Projede kamu yararına aykırı bir yön bulunmadığı belirtilen kararda, idarenin yöntem belirlemekte ‘takdir yetkisi’ olduğu gerekçe gösterildi. Projeye karşı idari yargıda dava açılmasına engel olmadığı vurgulanan kararda, “Kanal İstanbul ve benzeri su yolu projelerinin gerçekleştirilme yönteminin belirlenmesi, kanun koyucunun takdir yetkisi kapsamında olup kamu yararı dışında bir amaç gözettiği de saptanamayan kuralın Anayasa’ya aykırı bir yönü bulunmamaktadır” denildi.

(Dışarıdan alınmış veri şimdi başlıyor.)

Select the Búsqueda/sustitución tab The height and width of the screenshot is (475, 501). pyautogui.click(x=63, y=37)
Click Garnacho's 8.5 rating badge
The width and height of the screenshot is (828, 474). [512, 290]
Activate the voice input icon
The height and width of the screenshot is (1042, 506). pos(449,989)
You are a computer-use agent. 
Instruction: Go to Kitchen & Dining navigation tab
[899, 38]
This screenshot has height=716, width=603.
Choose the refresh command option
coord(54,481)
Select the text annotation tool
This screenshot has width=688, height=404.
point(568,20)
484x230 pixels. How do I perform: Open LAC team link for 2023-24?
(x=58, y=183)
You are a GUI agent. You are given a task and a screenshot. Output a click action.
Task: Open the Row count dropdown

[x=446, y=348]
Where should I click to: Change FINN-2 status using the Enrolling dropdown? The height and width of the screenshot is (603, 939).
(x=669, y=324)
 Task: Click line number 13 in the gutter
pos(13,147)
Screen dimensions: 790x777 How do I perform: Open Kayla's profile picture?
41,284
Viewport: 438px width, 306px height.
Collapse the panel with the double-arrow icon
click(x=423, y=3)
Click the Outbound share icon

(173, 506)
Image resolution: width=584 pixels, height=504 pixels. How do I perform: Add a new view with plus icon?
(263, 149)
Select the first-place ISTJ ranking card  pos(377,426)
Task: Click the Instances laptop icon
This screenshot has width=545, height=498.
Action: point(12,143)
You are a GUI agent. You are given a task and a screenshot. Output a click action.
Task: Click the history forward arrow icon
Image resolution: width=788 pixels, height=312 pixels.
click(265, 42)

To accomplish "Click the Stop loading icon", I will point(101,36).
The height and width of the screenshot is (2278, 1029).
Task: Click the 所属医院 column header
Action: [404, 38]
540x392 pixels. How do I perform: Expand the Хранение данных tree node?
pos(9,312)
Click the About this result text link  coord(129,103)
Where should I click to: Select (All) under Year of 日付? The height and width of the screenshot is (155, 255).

TBMM’de 26 Temmuz 2018’de kabul edilen bedelli askerliğe yönelik düzenlemenin de yeraldığı torba kanunla Kanal İstanbul ve benzeri su yolu projelerinin ‘yap-işlet-devret’ modeli kapsamına alınması düzenlenmişti. CHP, düzenlemenin iptali talebiyle AYM’ye başvurmuştu. AYM Başkanı Zühtü Arslan’ın başkanlığındaki 15 kişilik AYM Heyeti, 24 Aralık 2019’da oy birliğiyle iptal talebini reddetmişti. Ret kararında özetle şöyle denildi:
AYKIRI BİR YÖNÜ YOK
“Bu bağlamda Kanal İstanbul ve benzeri su yolu projelerinin büyük finansman ve ileri teknoloji gerektirmesi halini göz önüne alan kanun koyucunun kuralın gerekçesinde de ifade edildiği şekilde bu projelerin ileri teknolojiye, günümüz ihtiyaç ve şartlarına uygun şekilde hızlı, etkin ve verimli bir biçimde gerçekleştirilebilmesini, projelerde özel sektörün tecrübe ve sermayesinden faydalanılmasını, rekabet gücünün artırılarak proje maliyetlerinin düşürülmesini amaçladığı anlaşılmakta olup belirtilen amacın kamu yararına aykırı bir yönünün bulunduğu söylenemez. Kuralda sadece anılan projenin gerçekleştirilebilmesi hususundaki yöntem belirlenmiştir. Kural, projenin çevresel etkilerinin ortaya konulmasını, bu yönde gerekli çalışmaların yapılmasını, çevrenin korunması ve çevre kirliliğinin önlenmesi için zorunlu, etkili ve işlevsel tedbirlerin alınmasını engelleyen bir ifade ve içerik taşımadığı gibi kuralın projenin gerçekleştirilmesi bakımından tarım arazilerinin, çayırların, meraların, tarih, kültür ve tabiat varlıklarının, ormanların ve genel itibarıyla çevrenin korunmasına yönelik anayasal ilke ve kurallara uygun hareket edilmesi zorunluluğunu ortadan kaldıran bir yönü de bulunmamaktadır. AYM’nin 2016/133 esas sayılı kararında da belirtildiği şekliyle su yolu, idarenin düzenleyici işlemi niteliğinde olan imar planı kararıyla yapay olarak oluşturulduğundan esasında imar planının da bir parçası olup su yolunun planlama ve şehircilik ilkelerine aykırı olduğu iddiasıyla imar planının iptali talebiyle idari yargı mercilerinde dava açılmasına da herhangi bir engel bulunmamaktadır.”